Industry Watcher’s Digest
Buzzworthy developments of the past few days.
- Hippocratic AI emerged from stealth mode May 16 by announcing it’s received $50 million in seed funding. The Palo Alto, Calif.-based company says its large language model is the first commercial LLM offering that’s specifically designed for applications in healthcare. It’s also geared to be patient-friendly, safety-focused, adept at bedside manners—and has bested ChatGPT on scores for medical certification exams. Anything else? Check the announcement.
- Kaiser Permanente has set aside $3 million for U.S. health systems that come up with AI tools for improving patient outcomes in the real world. The new program, called AIM-HI for the Augmented Intelligence in Medicine and Healthcare Initiative, will award grants of as much as $750,000 to three to five provider organizations showing improvement in diagnostic decision-making thanks to AI. Announcement here, details on applying plus request for proposals here.
- Market research firm Signify counts more than 200 independent vendors selling AI-based software for medical imaging. Many of these are startups, but the top 25 have rung up almost three-quarters of some $5 billion in venture capital funding raised since 2015. Top five: HeartFlow ($655 million), Shukun Technology ($305 million), Cleerly ($279 million), Viz.ai ($252 million), and Aidoc ($238 million). Full report offered here in exchange for contact info.
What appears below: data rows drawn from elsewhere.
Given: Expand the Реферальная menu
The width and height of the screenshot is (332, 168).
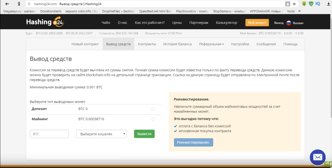Looking at the screenshot, I should tap(211, 44).
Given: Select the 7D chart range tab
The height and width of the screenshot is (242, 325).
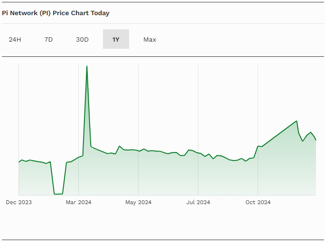Looking at the screenshot, I should (48, 39).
- Australian AI ethicist Stefan Harrer is proposing a broad system for responsibly using, designing and governing generative AI applications in healthcare. Detailing his vision in The Lancet eBioMedicine, Harrer warns that the technology, if developed and deployed without dedicated human supervision, won’t rise about the status of dangerous party trick. Journal paper here, summary here.
- Dallas-based Steer Health has launched an AI-outfitted platform to help hospitals better handle inpatient requests for food, medicine and housekeeping. The product is called Steer Concierge. Announcement. Blog post.
- Google Cloud has rolled out two new AI tools for researchers in the life sciences. One speeds drug discovery. The other interprets genomic data for precision medicine. Announcement here, blog post here.
- Piqued by ChatGPT’s prowess with medical board exams, radiology educators are suggesting a fresh teaching moment is upon their kind. Rather than preparing residents to simply pass tests—heck, machines with limited cognitive capacity can do that—the academics urge peers to let algorithms aid the training of future radiologists, “but not at the cost of critical thinking and communication.” Opinion piece in Radiology here, Health Imaging synopsis here.
- The World Health Organization is losing sleep over large language AI’s animal magnetism. Like a parent after awaiting a teen’s return from a late first date, it’s calling on potential end-user organizations to resist the technology’s surface charms enough to insist on trustworthiness before letting any models worm their way into an engagement. By WHO’s lights, must-have traits include transparency, inclusion, public engagement, expert supervision and rigorous evaluation. Statement here.